Paper Structure (10 sections, 3 figures, 4 tables)

This paper contains 10 sections, 3 figures, 4 tables.

Figures (3)

  • Figure 1: The prevalent usage of the Global Positioning System (GPS) navigation service apps forms a plethora of valuable natural language instructions to drivers. In this research, we highlight the unexplored potential of this data for use in the autonomous driving field.
  • Figure 2: We demonstrated the capability of forming a fully automatic vision-language-action data generation system, a prototype of our proposed ADVLAT-Engine, using a single mobile phone. By logging GPS positions and recording video, there is sufficient information to synchronize frames to keypoints where GPS instructions are verbalized, extracted by a speech transcription module.
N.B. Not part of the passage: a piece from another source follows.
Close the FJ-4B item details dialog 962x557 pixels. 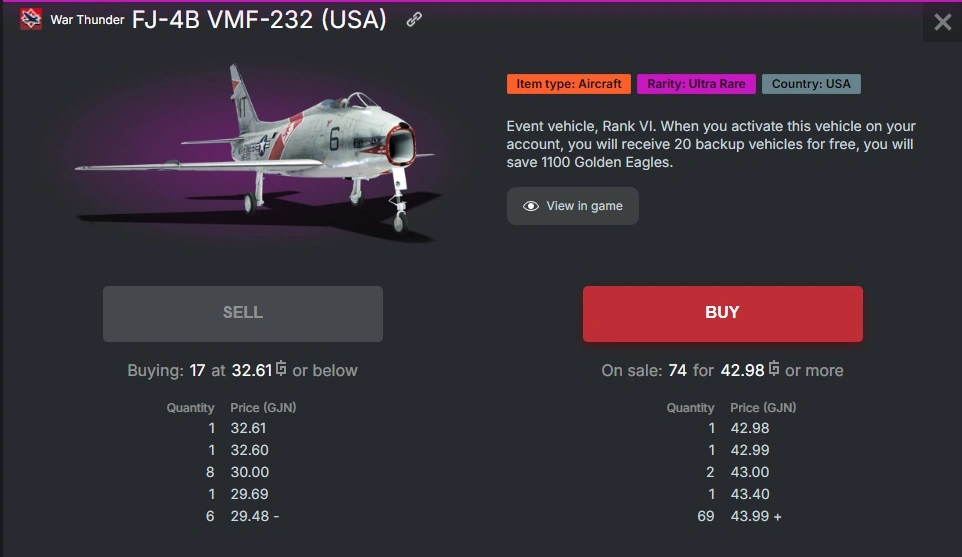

Continuous frames between verbal events are available, making it possible for models to learn actions as sequences of video frame states or trajectory waypoints. As illustrated, language from the GPS system is instructive and scene-referential. In this demo, we synchronize video from an iPhone's native camera app, spatial positioning logs from the free myTracks app, and verbalized instructions from Apple Maps converted to text using OpenAI's whisper transcription model.
  • Figure 3: System overview of the ADVLAT-Engine. The method used to collect data consisted of storing the text directions provided by the GPS, and recording the verbal instructions spoken aloud. These pairs are then manually annotated and sorted into various categories depending on the types on references made in the instruction, shown in the following tables.